Hace unos días estaba formada para rentar un auto. Delante de mí había un señor reclamando un cargo que no le correspondía. El empleado le repetía una y otra vez: “No se preocupe, lo vamos a arreglar”. Pero él insistía, levantando la voz, sonriendo de una forma rara, como si su enojo fuera un chiste.
Lo sorprendente fue que su histeria empezó a contagiar a todos: los dos empleados terminaron discutiendo entre ellos, y un cliente detrás de mí, que apenas llevaba diez minutos esperando, gritó que ya era “una hora”. En cuestión de minutos, un virus invisible se había extendido. El enojo de una sola persona había llenado el ambiente, como humo que se mete en los pulmones de todos.
Yo intenté no “contagiarme”, pero mi auto al prenderlo, tenía una falla, como si de alguna forma su negatividad también me hubiera alcanzado. Y me quedé pensando: si la histeria se contagia tan rápido, ¿qué pasa con la alegría?
Unos días después, buscando alivio, fui a caminar descalza a un parque. Cuando tengo la cabeza llena de preocupaciones, ese contacto con la tierra me calma. Mientras caminaba, vi en el piso una hoja con una forma preciosa. No era verde ni perfecta, estaba seca… pero tenía una belleza que me conmovió. Saqué mi celular, le tomé una foto y seguí caminando.

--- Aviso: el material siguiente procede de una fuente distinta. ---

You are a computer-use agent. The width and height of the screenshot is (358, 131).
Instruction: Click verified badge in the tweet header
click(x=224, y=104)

Lo increíble vino después: unos pasos más adelante, un niño que había visto lo que yo hice, corrió hacia la misma hoja. La levantó del suelo y la miró fascinado. Llamó a su amiga, que jugaba fútbol cerca, y le gritó:
—“¡Ven, mira qué bonita está esta hoja!”
Casi me pongo a llorar. No le había dicho nada, no lo invité a verla, simplemente la aprecié yo primero… y él me siguió. Ese niño y esa niña también vieron su belleza. Fue un momento mágico porque descubrí que no siempre necesitamos decirle a la gente qué hacer; basta con vivirlo, y eso se contagia.

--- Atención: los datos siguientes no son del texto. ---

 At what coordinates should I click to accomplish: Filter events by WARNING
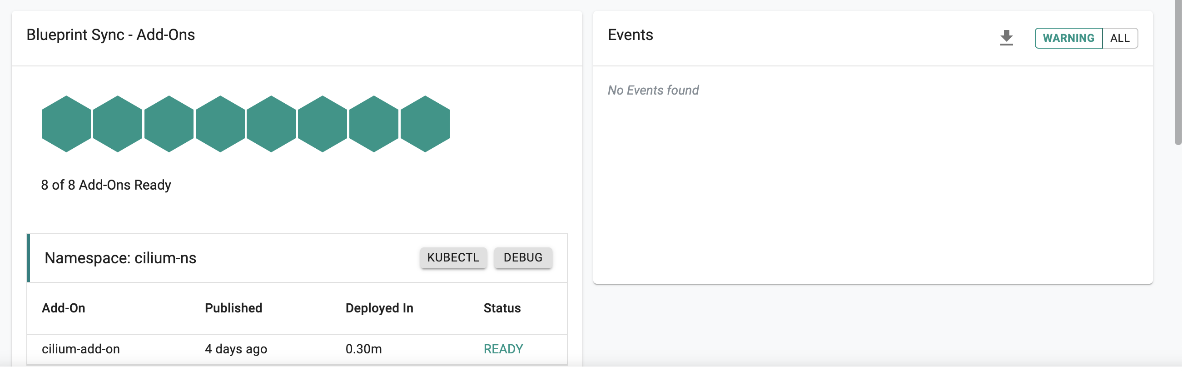(1068, 38)
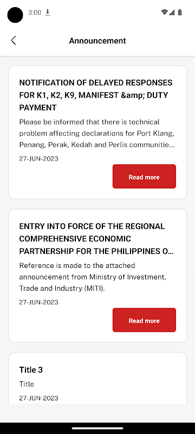This screenshot has height=434, width=195.
Task: Tap the date under Title 3
Action: (38, 398)
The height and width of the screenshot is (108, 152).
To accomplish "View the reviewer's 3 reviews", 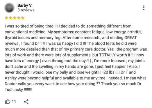I will 26,10.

Lo mismo me pasó ayer en la calle. Vi a una chava andando en bicicleta con una sonrisa enorme. Mi primera idea fue que estaba hablando por teléfono con audífonos y le estaban diciendo algo agradable. Pero luego me di cuenta que no, que estaba feliz simplemente porque iba en bicicleta. Y en ese instante, me reí también, porque recordé cuánto me gusta andar en bici. Su alegría me alcanzó sin que me hablara.

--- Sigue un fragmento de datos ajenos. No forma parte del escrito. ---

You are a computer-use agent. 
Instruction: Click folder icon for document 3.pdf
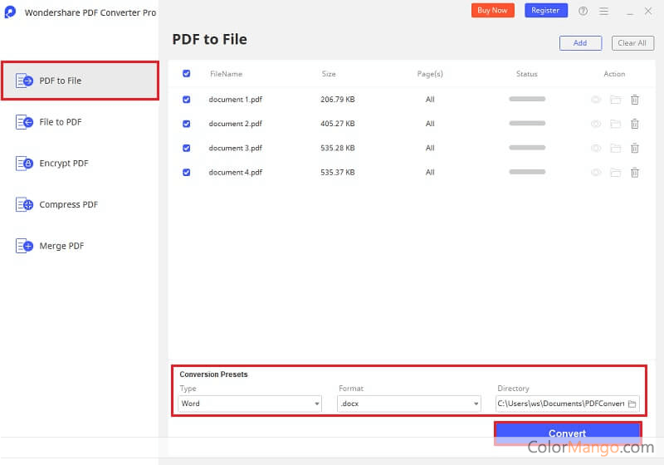click(615, 149)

Entonces confirmé lo que había sentido en el aeropuerto y en el parque: la histeria se contagia, sí, pero la alegría también. Y cuando alguien elige sembrar alegría en lugar de enojo, puede cambiar todo un ambiente. Una sonrisa, aunque parezca algo simple, puede abrirle la puerta a otro para que también sienta gozo.
Y no solo se contagia lo que hacemos. También lo que vemos y consumimos: un libro, una película, un contenido inspirador en redes… también pueden sembrarnos alegría. Así como un mensaje violento nos puede ensombrecer el día, una palabra luminosa puede encendernos el alma. Elegir qué dejamos entrar en nuestra mente es también elegir qué vamos a propagar al mundo.
Cada gesto, cada palabra y cada mirada son semillas que se esparcen. El INGRIDiente secreto es que tú decides, a cada instante, qué es lo que deseas sembrar. Y cuando eliges con el corazón, tu sonrisa se multiplica en los demás… hasta volver al mundo entero portador del virus de la alegría.
Gracias por acompañarme una vez más.